Design, Setting, and Participants This prespecified subanalysis of a phase 3, randomized, double-blind, placebo-controlled trial was conducted from August 5, 2016, to December 27, 2019. Patients with AF aged 80 years or older who were not considered candidates for standard-dose OACs were included in the study; reasons these patients could not take standard-dose OACs included low creatinine clearance (<30 mL per minute), low body weight (≤45 kg), history of bleeding from critical organs, continuous use of nonsteroidal anti-inflammatory drugs, or concomitant use of antiplatelet drugs. Eligible patients were recruited randomly from 164 hospitals in Japan and were randomly assigned 1:1 to edoxaban or placebo.

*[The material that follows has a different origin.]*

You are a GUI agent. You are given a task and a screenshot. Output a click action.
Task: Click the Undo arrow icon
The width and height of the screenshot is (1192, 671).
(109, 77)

Interventions Edoxaban (15 mg once daily) or placebo.
Main Outcomes and Measures The primary efficacy end point was the composite of stroke or systemic embolism. The primary safety end point was International Society on Thrombosis and Hemostasis–defined major bleeding.
Results A total of 984 patients (mean [SD] age: age group 80-84 years, 82.2 [1.4] years; age group 85-89 years, 86.8 [1.4] years; age group ≥90 years, 92.3 [2.1] years; 565 women [57.4%]) were included in this study. In the placebo group, estimated (SE) event rates for stroke or systemic embolism increased with age and were 3.9% (1.2%) per patient-year in the group aged 80 to 84 years (n=181), 7.3% (1.7%) per patient-year in the group aged 85 to 89 years (n=184), and 10.1% (2.5%) per patient-year in the group aged 90 years or older (n=127). A 15-mg dose of edoxaban consistently decreased the event rates for stroke or systemic embolism with no interaction with age (80-84 years, hazard ratio [HR], 0.41; 95% CI, 0.13-1.31; P=.13; 85-89 years, HR, 0.42; 95% CI, 0.17-0.99; P = .05; ≥90 years, HR, 0.23; 95% CI, 0.08-0.68; P = .008; interaction P = .65). Major bleeding and major or clinically relevant nonmajor bleeding events were numerically higher with edoxaban, but the differences did not reach statistical significance, and there was no interaction with age. There was no difference in the event rate for all-cause death between the edoxaban and placebo groups in all age strata.
Conclusions and Relevance Results of this subanalysis of the ELDERCARE–AF randomized clinical trial revealed that among Japanese patients aged 80 years or older with AF who were not considered candidates for standard OACs, a once-daily 15-mg dose of edoxaban was superior to placebo in preventing stroke or systemic embolism consistently across all 3 age strata, including those aged 90 years or older, albeit with a higher but nonstatistically significant incidence of bleeding.